Work request.
Your output should be exactly the lines from the one containing "Task: Open the clipboard tasks icon" through the final line of the records, both included, with every picture left out.
*** Opening Supplied records ***
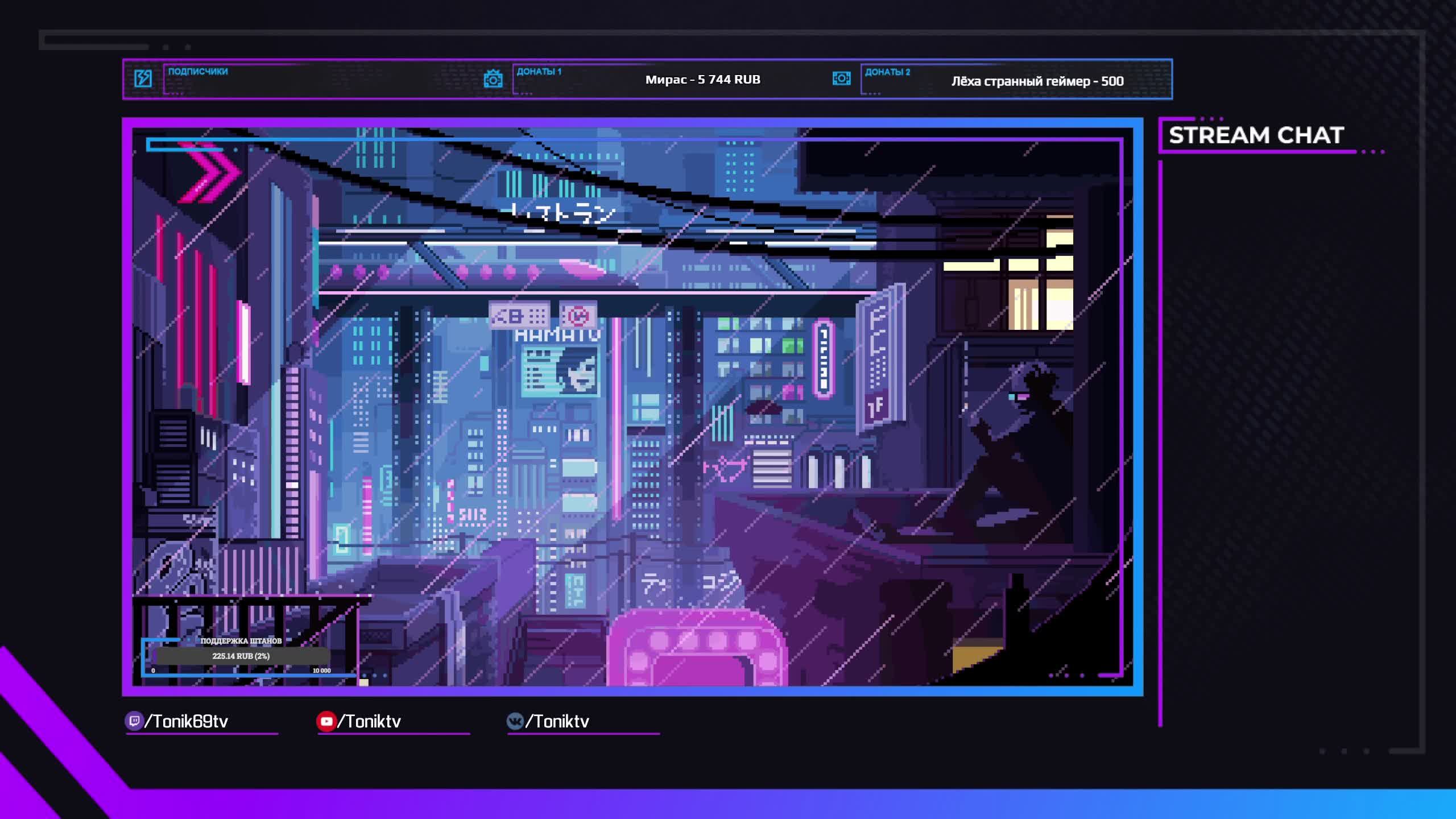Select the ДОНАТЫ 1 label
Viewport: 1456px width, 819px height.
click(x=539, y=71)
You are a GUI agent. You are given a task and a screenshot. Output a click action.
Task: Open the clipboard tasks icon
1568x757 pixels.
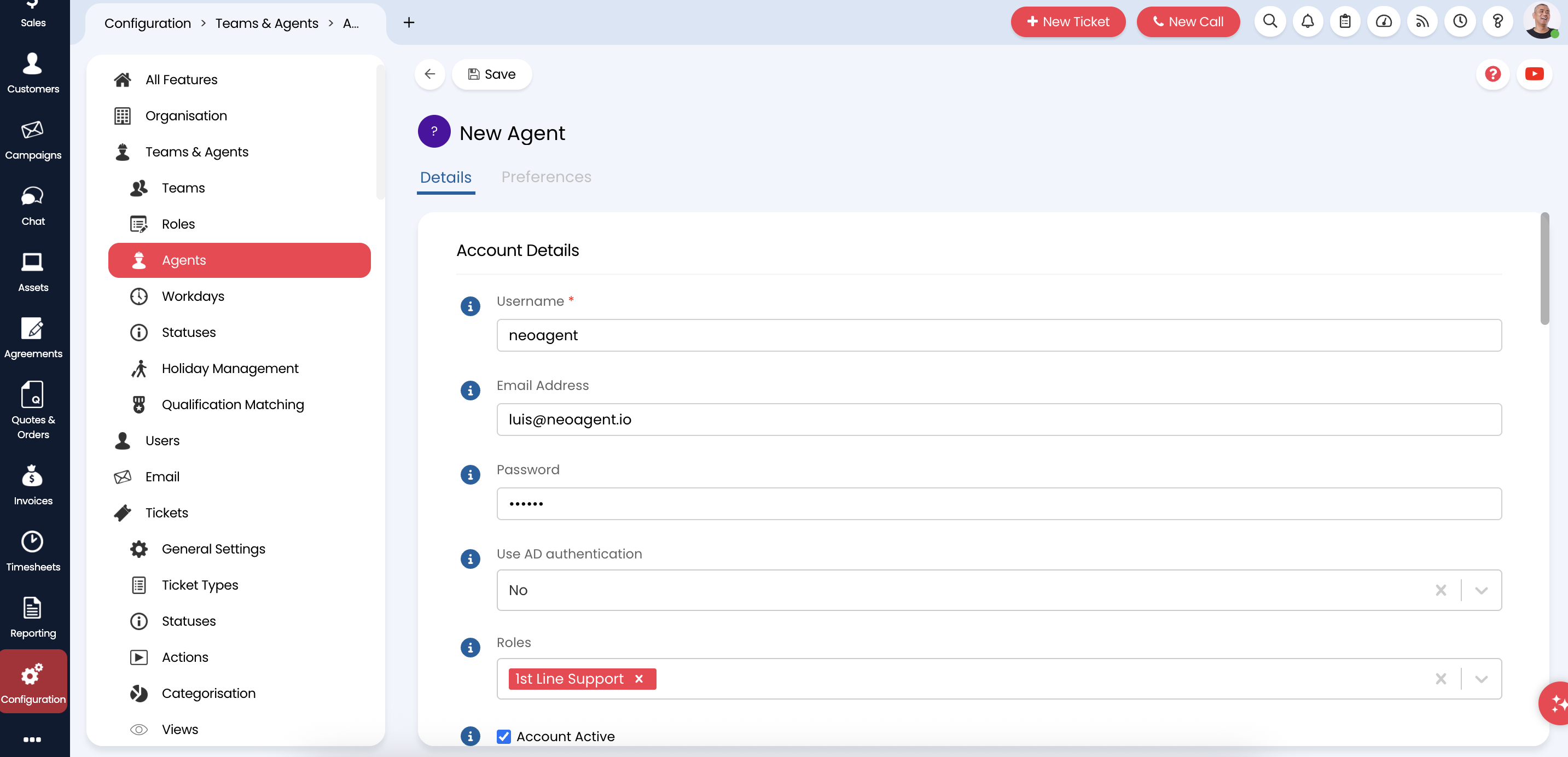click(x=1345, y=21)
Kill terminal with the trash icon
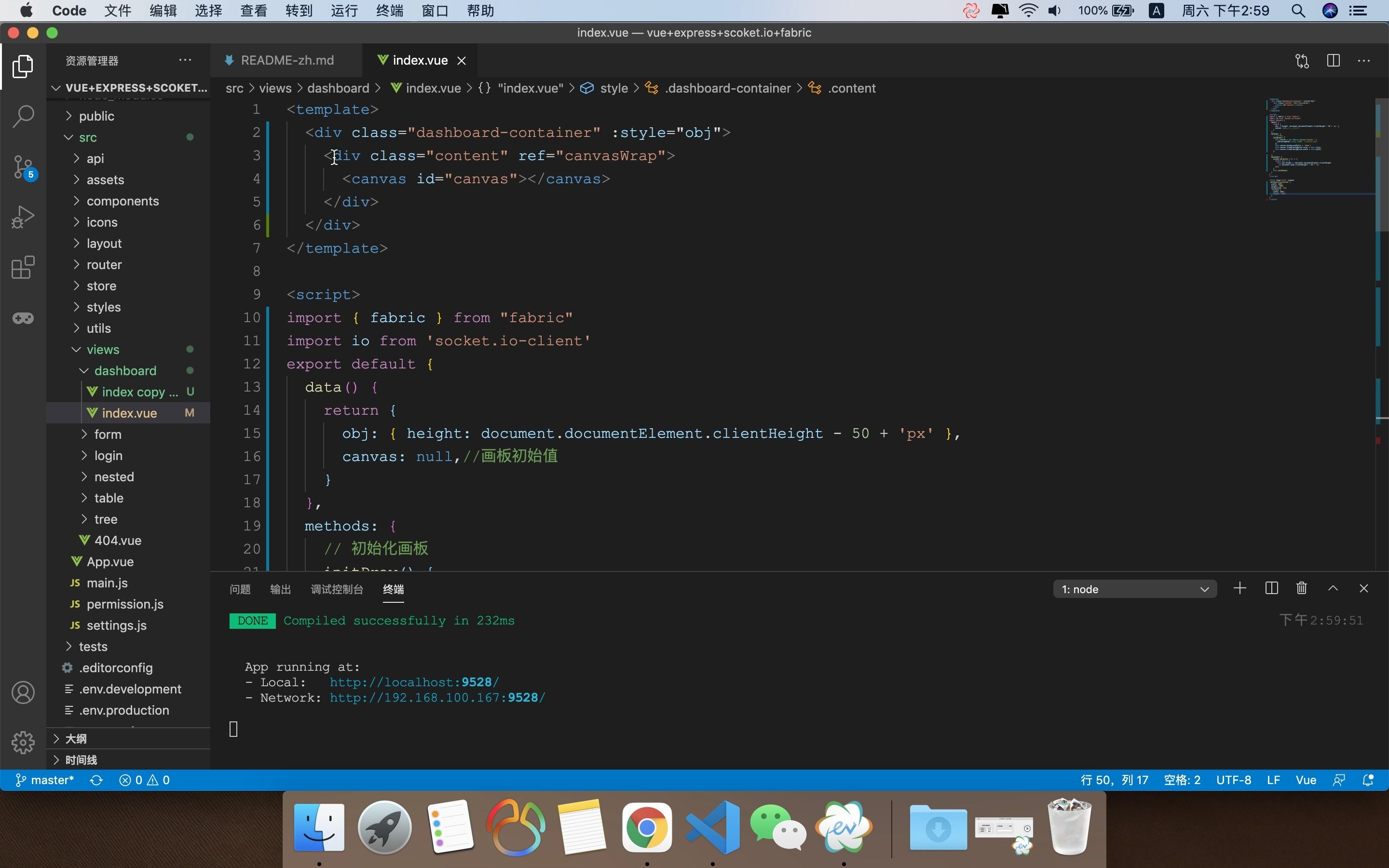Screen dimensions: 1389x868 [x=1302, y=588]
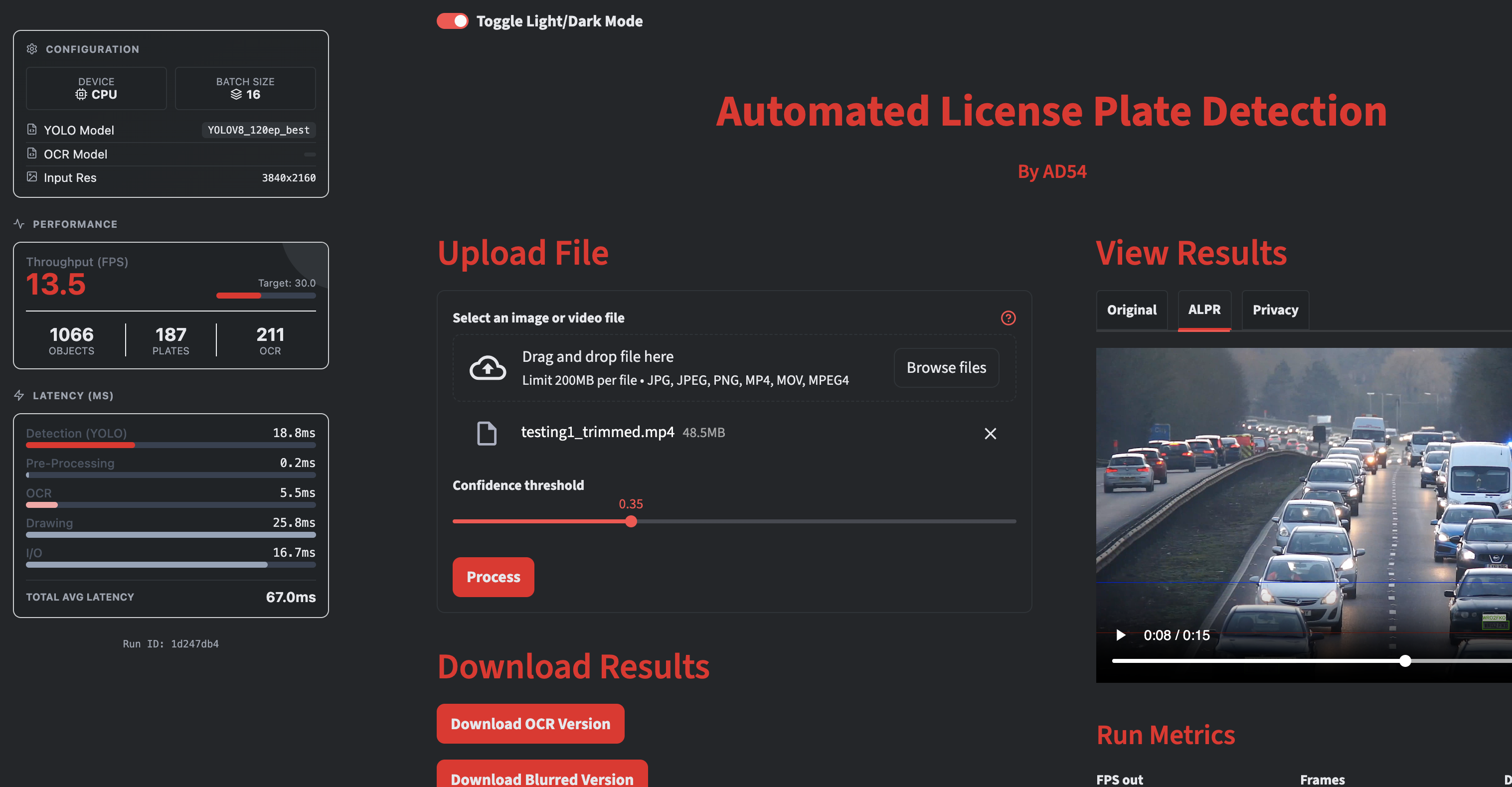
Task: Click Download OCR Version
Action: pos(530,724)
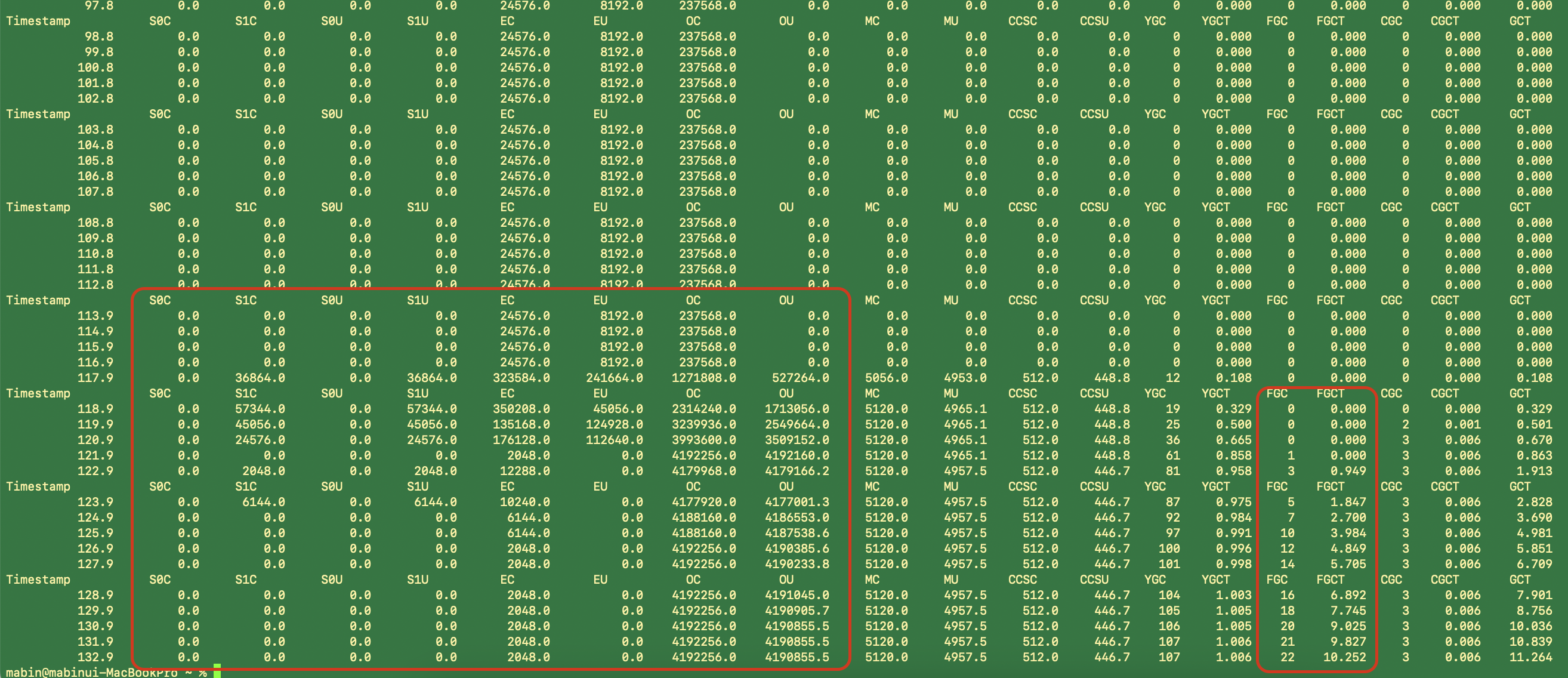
*** Closing Supplied records ***
Output for this task.
Task: Open the clipboard tasks icon
1568x757 pixels.
click(x=1345, y=21)
Kill terminal with the trash icon
Screen dimensions: 1389x868 [x=1302, y=588]
Task: Click Download OCR Version
Action: pos(530,724)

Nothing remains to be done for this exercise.